▶ **The request**: Render the records from the line containing "This screenshot has height=467, width=1238." through the line containing "click(251, 112)" as a JSON list of strings, with one string per line and blank lines omitted.

(Data entries)
____________

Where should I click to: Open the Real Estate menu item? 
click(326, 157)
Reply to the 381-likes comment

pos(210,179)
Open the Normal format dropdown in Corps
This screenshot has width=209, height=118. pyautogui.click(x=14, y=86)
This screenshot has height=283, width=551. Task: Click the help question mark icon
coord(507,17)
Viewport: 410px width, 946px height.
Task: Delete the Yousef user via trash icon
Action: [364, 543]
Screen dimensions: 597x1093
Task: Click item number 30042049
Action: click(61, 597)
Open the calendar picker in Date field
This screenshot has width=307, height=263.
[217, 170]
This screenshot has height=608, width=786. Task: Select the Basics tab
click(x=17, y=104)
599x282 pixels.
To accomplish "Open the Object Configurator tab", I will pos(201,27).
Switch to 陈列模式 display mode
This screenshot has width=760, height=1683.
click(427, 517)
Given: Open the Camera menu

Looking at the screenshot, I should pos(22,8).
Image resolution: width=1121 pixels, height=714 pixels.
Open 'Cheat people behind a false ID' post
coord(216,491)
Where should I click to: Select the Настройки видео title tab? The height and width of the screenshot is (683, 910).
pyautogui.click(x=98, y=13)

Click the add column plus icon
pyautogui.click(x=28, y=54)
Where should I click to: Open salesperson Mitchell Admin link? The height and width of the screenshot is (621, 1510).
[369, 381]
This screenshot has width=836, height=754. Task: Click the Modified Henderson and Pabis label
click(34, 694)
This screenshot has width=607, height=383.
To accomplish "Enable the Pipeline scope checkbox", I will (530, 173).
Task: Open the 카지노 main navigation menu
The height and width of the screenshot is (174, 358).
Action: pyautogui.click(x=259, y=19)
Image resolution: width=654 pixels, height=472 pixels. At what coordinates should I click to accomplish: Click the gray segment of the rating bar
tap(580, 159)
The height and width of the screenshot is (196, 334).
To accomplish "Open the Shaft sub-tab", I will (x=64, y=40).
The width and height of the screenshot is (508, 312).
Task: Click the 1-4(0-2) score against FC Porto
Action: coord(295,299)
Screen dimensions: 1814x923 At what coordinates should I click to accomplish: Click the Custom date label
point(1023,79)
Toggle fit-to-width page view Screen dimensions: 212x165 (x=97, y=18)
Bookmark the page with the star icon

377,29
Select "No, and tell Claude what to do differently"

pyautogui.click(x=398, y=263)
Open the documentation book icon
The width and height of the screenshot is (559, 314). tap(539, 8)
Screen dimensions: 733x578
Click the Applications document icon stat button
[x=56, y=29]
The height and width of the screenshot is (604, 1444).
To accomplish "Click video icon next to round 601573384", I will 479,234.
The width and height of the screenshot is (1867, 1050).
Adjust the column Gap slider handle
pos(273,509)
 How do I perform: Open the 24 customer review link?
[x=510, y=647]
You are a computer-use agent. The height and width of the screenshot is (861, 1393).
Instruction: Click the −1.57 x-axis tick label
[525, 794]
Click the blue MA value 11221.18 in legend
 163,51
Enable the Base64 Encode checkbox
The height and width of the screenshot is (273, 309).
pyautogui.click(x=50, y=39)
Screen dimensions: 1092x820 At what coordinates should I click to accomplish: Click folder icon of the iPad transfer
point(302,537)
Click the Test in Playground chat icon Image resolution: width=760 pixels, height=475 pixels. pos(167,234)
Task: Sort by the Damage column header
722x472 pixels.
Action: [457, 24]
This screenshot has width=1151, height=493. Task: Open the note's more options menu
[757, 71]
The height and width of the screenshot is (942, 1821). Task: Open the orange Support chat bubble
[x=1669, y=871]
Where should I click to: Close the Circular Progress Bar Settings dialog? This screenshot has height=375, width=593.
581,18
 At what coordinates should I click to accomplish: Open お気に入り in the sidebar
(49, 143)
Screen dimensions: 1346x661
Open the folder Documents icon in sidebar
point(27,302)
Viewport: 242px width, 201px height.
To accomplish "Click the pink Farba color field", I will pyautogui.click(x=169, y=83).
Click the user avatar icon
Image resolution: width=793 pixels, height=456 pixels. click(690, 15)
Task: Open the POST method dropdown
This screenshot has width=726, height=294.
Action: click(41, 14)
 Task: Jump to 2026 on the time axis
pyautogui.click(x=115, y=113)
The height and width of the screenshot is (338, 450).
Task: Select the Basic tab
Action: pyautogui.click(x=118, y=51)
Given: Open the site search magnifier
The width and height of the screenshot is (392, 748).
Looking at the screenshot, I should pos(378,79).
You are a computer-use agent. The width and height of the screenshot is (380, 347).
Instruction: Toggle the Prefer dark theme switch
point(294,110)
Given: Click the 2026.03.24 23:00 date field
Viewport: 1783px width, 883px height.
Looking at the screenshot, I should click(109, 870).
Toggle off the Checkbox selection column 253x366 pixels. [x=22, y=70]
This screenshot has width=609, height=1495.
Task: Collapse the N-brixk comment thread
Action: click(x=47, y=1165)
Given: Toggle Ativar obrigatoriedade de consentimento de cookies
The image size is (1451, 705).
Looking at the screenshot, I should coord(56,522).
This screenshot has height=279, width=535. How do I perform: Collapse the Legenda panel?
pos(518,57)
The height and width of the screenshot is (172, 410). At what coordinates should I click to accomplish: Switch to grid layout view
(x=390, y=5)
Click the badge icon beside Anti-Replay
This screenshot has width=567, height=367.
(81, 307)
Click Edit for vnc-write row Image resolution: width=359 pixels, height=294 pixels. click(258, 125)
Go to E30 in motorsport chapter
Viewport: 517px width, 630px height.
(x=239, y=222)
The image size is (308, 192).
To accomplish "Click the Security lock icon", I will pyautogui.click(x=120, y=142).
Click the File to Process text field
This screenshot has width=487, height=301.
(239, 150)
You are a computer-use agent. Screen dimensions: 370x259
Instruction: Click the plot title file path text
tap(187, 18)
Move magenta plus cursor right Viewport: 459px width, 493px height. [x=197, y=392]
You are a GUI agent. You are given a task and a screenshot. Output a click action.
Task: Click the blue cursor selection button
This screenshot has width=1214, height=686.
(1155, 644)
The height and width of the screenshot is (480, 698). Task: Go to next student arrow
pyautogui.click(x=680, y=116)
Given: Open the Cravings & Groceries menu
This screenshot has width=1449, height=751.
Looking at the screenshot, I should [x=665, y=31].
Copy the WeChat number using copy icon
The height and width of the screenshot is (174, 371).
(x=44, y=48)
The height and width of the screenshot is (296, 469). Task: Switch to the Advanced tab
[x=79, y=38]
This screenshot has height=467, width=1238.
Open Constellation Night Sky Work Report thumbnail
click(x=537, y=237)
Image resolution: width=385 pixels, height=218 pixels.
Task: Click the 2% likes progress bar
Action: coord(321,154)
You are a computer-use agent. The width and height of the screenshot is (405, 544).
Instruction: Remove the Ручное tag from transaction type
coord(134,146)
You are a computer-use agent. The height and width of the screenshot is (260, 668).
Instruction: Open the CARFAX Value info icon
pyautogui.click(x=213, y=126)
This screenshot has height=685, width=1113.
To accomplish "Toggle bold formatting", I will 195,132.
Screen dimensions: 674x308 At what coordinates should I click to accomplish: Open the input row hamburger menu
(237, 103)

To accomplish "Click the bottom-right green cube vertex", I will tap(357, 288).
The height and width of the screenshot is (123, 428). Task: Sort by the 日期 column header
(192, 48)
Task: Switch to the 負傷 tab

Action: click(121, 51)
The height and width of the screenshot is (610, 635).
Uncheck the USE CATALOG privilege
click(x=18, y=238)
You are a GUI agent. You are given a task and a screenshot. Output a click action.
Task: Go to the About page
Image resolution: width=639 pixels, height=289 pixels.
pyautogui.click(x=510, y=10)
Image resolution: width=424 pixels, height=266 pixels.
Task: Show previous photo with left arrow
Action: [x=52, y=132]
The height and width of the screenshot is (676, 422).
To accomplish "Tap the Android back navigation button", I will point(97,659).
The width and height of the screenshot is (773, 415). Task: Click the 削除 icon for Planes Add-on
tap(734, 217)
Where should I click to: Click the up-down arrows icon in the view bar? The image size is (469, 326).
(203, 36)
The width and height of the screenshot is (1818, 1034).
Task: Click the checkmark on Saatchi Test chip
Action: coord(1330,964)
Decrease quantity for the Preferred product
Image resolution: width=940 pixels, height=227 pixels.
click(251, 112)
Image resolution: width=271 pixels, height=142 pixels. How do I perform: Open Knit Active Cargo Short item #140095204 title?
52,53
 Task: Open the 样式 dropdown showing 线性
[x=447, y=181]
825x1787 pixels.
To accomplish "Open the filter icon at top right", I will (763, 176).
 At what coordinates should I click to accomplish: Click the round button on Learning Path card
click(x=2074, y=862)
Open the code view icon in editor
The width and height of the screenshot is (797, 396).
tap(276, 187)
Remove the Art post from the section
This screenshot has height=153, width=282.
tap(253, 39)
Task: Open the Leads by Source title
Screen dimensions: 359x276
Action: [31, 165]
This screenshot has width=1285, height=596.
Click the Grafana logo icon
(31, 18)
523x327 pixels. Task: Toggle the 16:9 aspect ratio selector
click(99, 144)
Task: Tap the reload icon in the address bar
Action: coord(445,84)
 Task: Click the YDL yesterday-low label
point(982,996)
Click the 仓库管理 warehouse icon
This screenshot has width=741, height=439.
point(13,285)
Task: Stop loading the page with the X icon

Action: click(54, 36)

____________

▶ **Worked answer**:
[
  "This screenshot has height=467, width=1238.",
  "Open Constellation Night Sky Work Report thumbnail",
  "click(x=537, y=237)",
  "Image resolution: width=385 pixels, height=218 pixels.",
  "Task: Click the 2% likes progress bar",
  "Action: coord(321,154)",
  "You are a computer-use agent. The width and height of the screenshot is (405, 544).",
  "Instruction: Remove the Ручное tag from transaction type",
  "coord(134,146)",
  "You are a computer-use agent. The height and width of the screenshot is (260, 668).",
  "Instruction: Open the CARFAX Value info icon",
  "pyautogui.click(x=213, y=126)",
  "This screenshot has height=685, width=1113.",
  "To accomplish \"Toggle bold formatting\", I will 195,132.",
  "Screen dimensions: 674x308 At what coordinates should I click to accomplish: Open the input row hamburger menu",
  "(237, 103)",
  "To accomplish \"Click the bottom-right green cube vertex\", I will tap(357, 288).",
  "The height and width of the screenshot is (123, 428). Task: Sort by the 日期 column header",
  "(192, 48)",
  "Task: Switch to the 負傷 tab",
  "Action: click(121, 51)",
  "The height and width of the screenshot is (610, 635).",
  "Uncheck the USE CATALOG privilege",
  "click(x=18, y=238)",
  "You are a GUI agent. You are given a task and a screenshot. Output a click action.",
  "Task: Go to the About page",
  "Image resolution: width=639 pixels, height=289 pixels.",
  "pyautogui.click(x=510, y=10)",
  "Image resolution: width=424 pixels, height=266 pixels.",
  "Task: Show previous photo with left arrow",
  "Action: [x=52, y=132]",
  "The height and width of the screenshot is (676, 422).",
  "To accomplish \"Tap the Android back navigation button\", I will point(97,659).",
  "The width and height of the screenshot is (773, 415). Task: Click the 削除 icon for Planes Add-on",
  "tap(734, 217)",
  "Where should I click to: Click the up-down arrows icon in the view bar? The image size is (469, 326).",
  "(203, 36)",
  "The width and height of the screenshot is (1818, 1034).",
  "Task: Click the checkmark on Saatchi Test chip",
  "Action: coord(1330,964)",
  "Decrease quantity for the Preferred product",
  "Image resolution: width=940 pixels, height=227 pixels.",
  "click(251, 112)"
]